> Description of the task:
Nothing but the pictures gets dropped; retype every entry exactly.

(Saved data entries)
^^^^

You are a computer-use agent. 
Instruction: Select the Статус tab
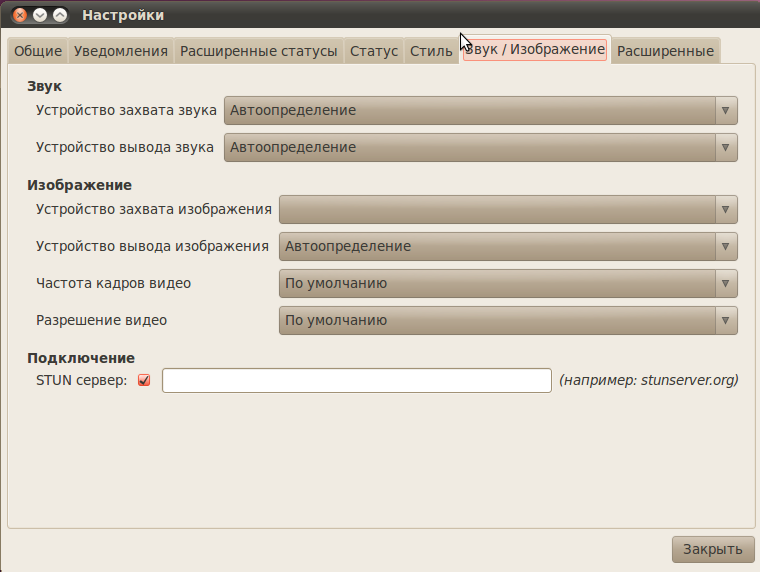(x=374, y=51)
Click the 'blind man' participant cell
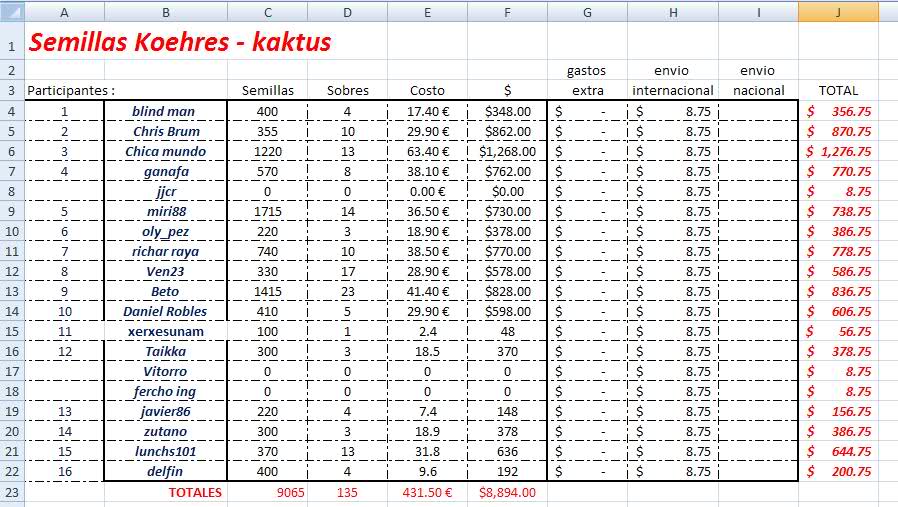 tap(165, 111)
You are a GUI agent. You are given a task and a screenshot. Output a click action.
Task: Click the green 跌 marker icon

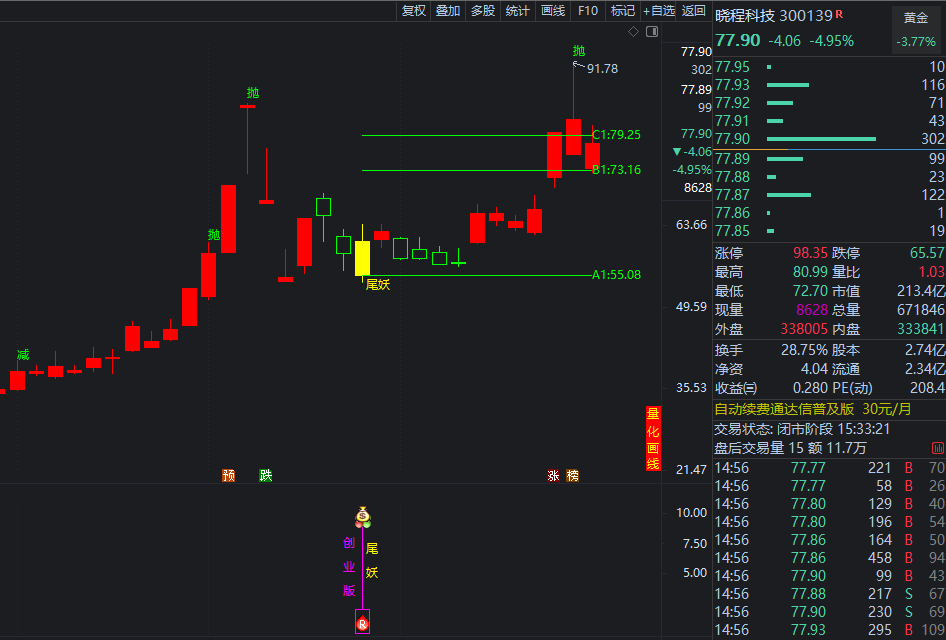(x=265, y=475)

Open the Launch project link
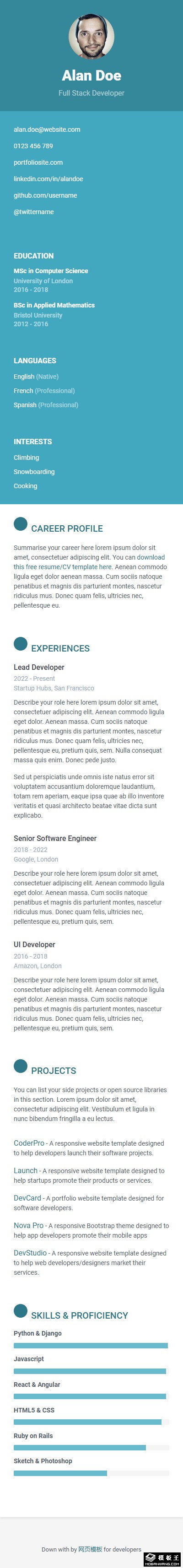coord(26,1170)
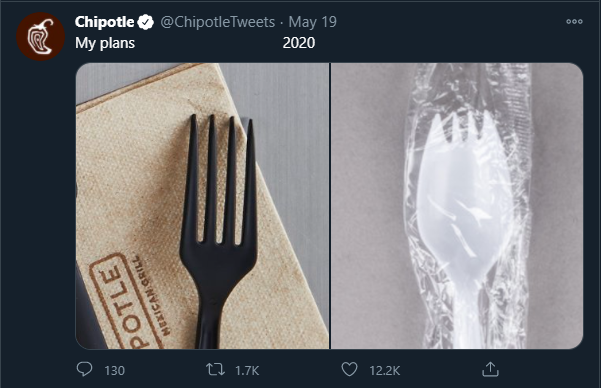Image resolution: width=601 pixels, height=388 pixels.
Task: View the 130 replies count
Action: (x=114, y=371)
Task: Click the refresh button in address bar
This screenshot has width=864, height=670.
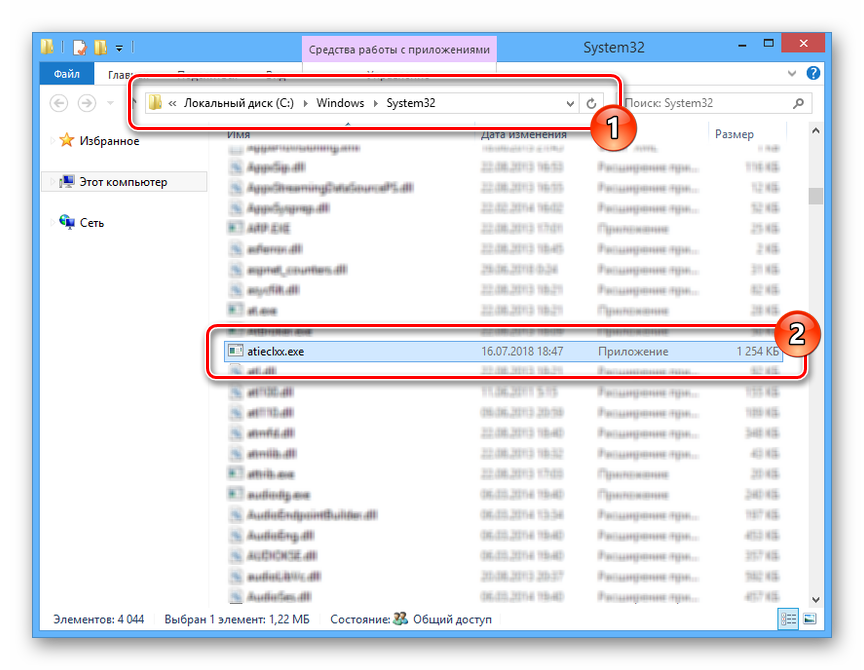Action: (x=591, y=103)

^^^^

> Output below:
You are a computer-use agent. 
Instruction: Select the Статус tab
(x=374, y=51)
Click the 'blind man' participant cell
 tap(165, 111)
You are a GUI agent. You are given a task and a screenshot. Output a click action.
Task: Click the green 跌 marker icon

(x=265, y=475)

Open the Launch project link
coord(26,1170)
Image resolution: width=601 pixels, height=388 pixels.
Task: View the 130 replies count
Action: (x=114, y=371)
Task: Click the refresh button in address bar
This screenshot has width=864, height=670.
Action: (x=591, y=103)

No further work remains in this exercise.